Making healthy choices
College life is not easy, but what’s even harder is eating healthy while there. When pressures and responsibilities pile on, we tend to spoil ourselves with food, more specifically, with comfort food. Most of the food we eat is processed food, high in carbohydrate and with low nutrition value. From bagels and coffee (with all the extra sugar) in the morning to sandwiches and greasy Chinese food in the evening, it seems like we failed health class.
A healthy diet is a part of healthy living. It’s a lifestyle, not a diet program.
Slightly modifying your everyday diet is easier than you think. First, you need to figure out which foods are healthier than others. You should look for unprocessed food, or food that is minimally modified from its original form. Choose fresh fruit over chips, juice over soda, and multigrain bread over white bread. Overall, you should try and maximize the amount of fruits and vegetables in your diet. Of course, the healthier alternatives are not always the most appealing, but with some effort, you can eat better.
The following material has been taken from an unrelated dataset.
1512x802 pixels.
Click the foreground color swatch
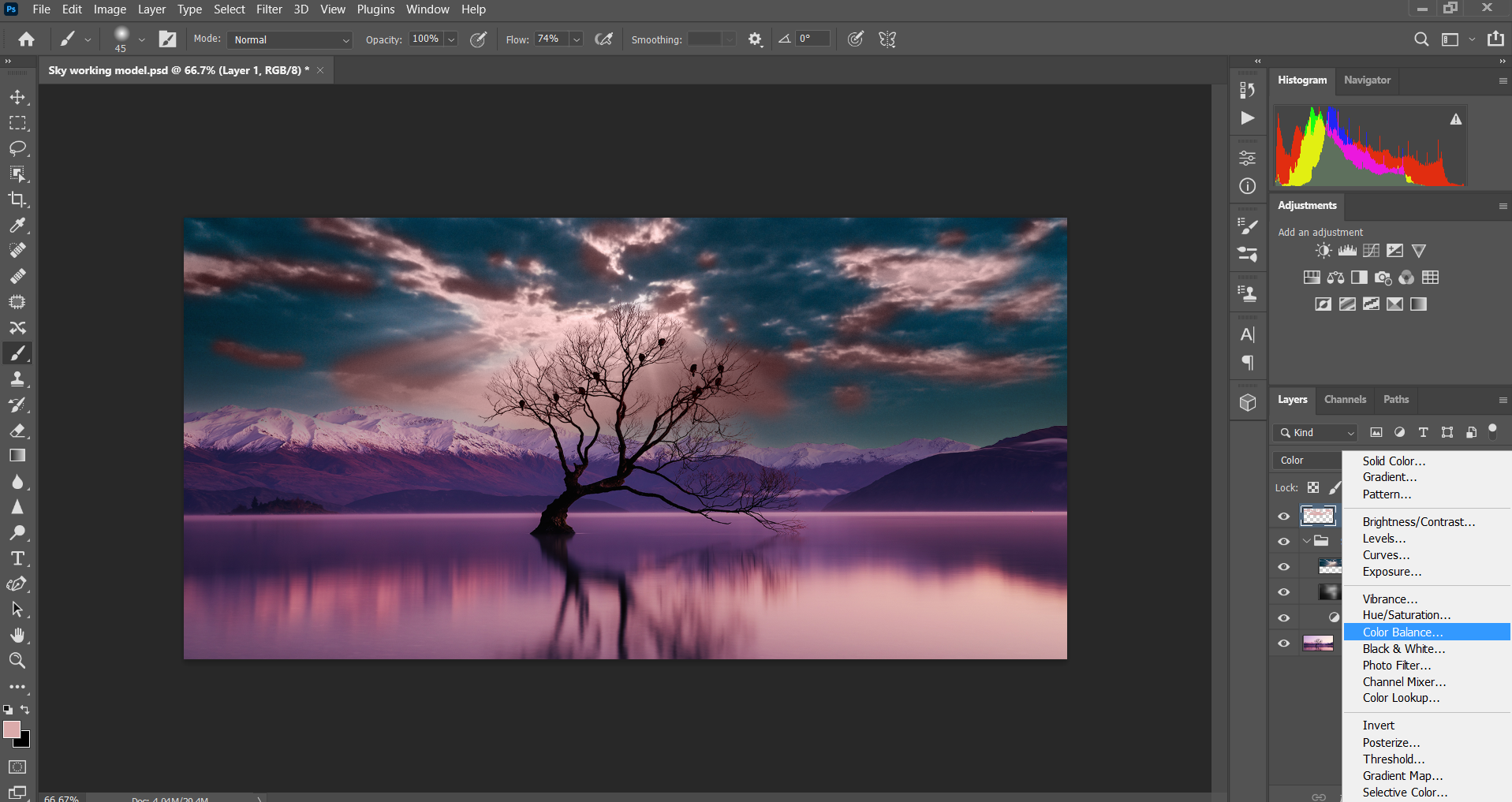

Food on campus is heavy in carbohydrates, but here are some quick tips to make choosing what to eat much easier. Instead of coffee, tea can provide a healthier dose of eye-opening caffeine. From La Prima Espresso in Wean Hall to Ginger’s Deli in Tepper, you can select from a wide variety of tea. Adding milk, preferably non-fat, to your Earl Grey, Awake, or Darjeeling tea will soften the flavor and aroma of the tea. Green tea is also a good option, as it gives a nice clean flavor compared to black tea. Organic tea options are available at all the cafés. If the tea tastes too bitter, ask for the tea bag separately, wait for the water to cool down to very warm instead of boiling hot, and then dip your tea bag in. The bitterness is usually because the water is too hot.
When eating lunch at Asiana in Newell-Simon, try to get a portion of vegetables on your bowl. Selecting the Wakame salad over a fried spring roll can also be a refreshing, and of course healthy, change. For a drink, if you have never tried Asian soymilk, a can of Yeo’s soymilk at Asiana might make you rethink soy.
Rather than getting soda on your block, get juice instead. A 15.2 oz bottle of Dole’s orange juice provides 190 percent of your daily vitamin C intake. With the weather becoming colder every day, an extra shot of vitamin C is definitely useful.
At Ginger’s Deli, Subway, or Quiznos, experiment with different healthy options of bread and narrow down your favorites. In addition to providing you with a healthy dose of fiber and other nutrients, non-white breads are more flavorful than their less nutritional, white-bread peers.
That being said, you should not cut yourself off from all your favorite foods. Indulge in pierogies, chocolate, and icecream once in a while, but not regularly or often.
With no real kitchen, eating in a dorm room can be challenging, especially when you are not on a meal plan. But if you survived 15-100, it’s easy to get around food-100.
The easiest and most economical way is getting food from home. Next time you go home, look around in your mother’s pantry. Food from home is usually healthier and, of course, always free.
Try shopping at Giant Eagle for some fresh produce. Their bread is usually fresher, tastier, and healthier than that of other grocery stores. Their bread also comes in a smaller size so you will not end up letting it go stale. Getting food in smaller sizes means that there is a better chance that you’ll finish it before it goes bad. It also allows more flexibility, as you can get a variety of small things to eat.
Fruit is a healthier and a leaner late night snacking option than chips. Bananas are a very “efficient” fruit because there is no need to wash or chop them, and apples are also a good option as they come in different varieties that appeal to different tastes. Notice how both bananas and apples already come in portions, so there’s no need to cut them up like melons and pineapples.
Including fruit in your meal can be easier than you think. You can add some sliced banana or dried cranberries to your salad. Extra sugar adds a nice sweet aftertaste. Instead of cucumber, adding slices of Granny Smith apples in your sandwich makes it extra crisp and also adds tartness. Don’t limit apples to just peanut butter sandwiches; include slices on your turkey or bacon sandwiches, too. If you have a better-equipped kitchen, then try slicing up honeydew and sample it with prosciutto and cream cheese.
A healthier diet doesn’t mean eating soy protein or drinking wheat grass shots. It’s about having a balanced diet. Start with a small change at a time, try different types of food, and expand your culinary repertoire.